Here is an approach that does not use the quantile function whatsoever - the only property used is that independent copies of $X$ have zero probability of being equal. (The main ingredient in my argument is conditional expectation.)
Consider the cumulative distribution function of $X$, namely
$$
F(t)=\mathbb P(X\leq t).
$$
Your random variable - which I will suggestively call $U$ instead of $Y$ - can be described by starting with two independent and identically distributed random variables $X,Z$ and considering the conditional probability
$$
U=\mathbb P(X\leq Z\mid Z).
$$
Then, for all integers $n\geq 1$, we can represent $U^n$ as follows.
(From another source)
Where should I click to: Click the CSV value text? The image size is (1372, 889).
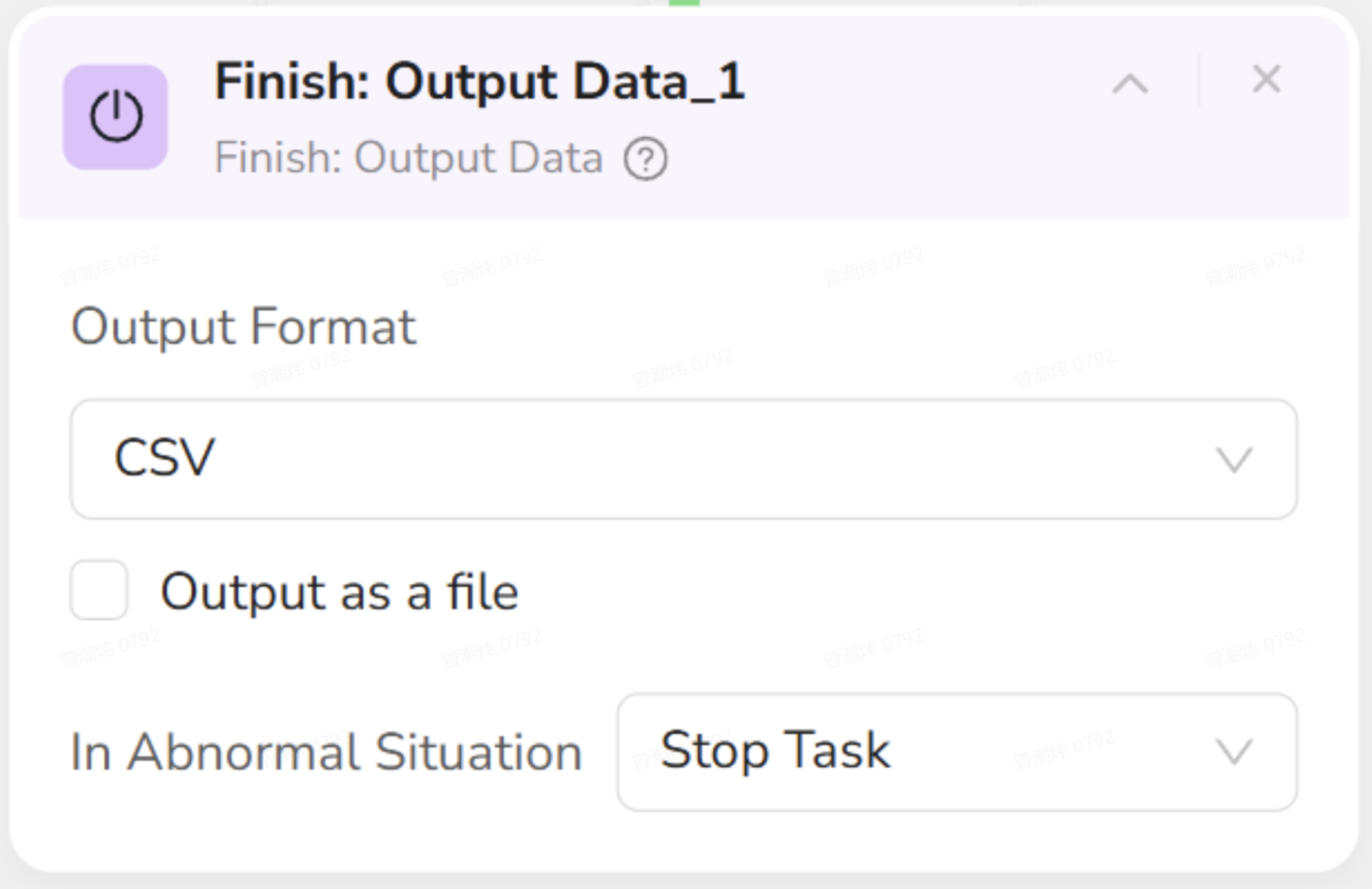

Let $X_1,X_2,\ldots,X_n,Z$ be independent and identically distributed. By independence,
$$
\mathbb P\bigl(X_1\leq Z,X_2\leq Z,\ldots, X_n\leq Z\bigm\vert Z\bigr)=U^n,
$$
and thus by the tower property
$$
\mathbb EU^n=\mathbb P(X_1\leq Z,X_2\leq Z,\ldots, X_n\leq Z)=\mathbb P\bigl(Z=\max(X_1,X_2,\ldots,X_n,Z)\bigr).
$$
Since $X_1,\ldots,X_n,Z$ are iid, each of them is equally likely to be the maximum and therefore
$$
\mathbb EU^n=\frac{1}{n+1}.
$$
Thus $U$ has the same moments as a uniformly distributed random variable on $[0,1]$. Since $U$ is supported in $[0,1]$ as well, it follows (by the uniqueness of the Hausdorff moment problem) that $U$ is uniformly distributed, as desired.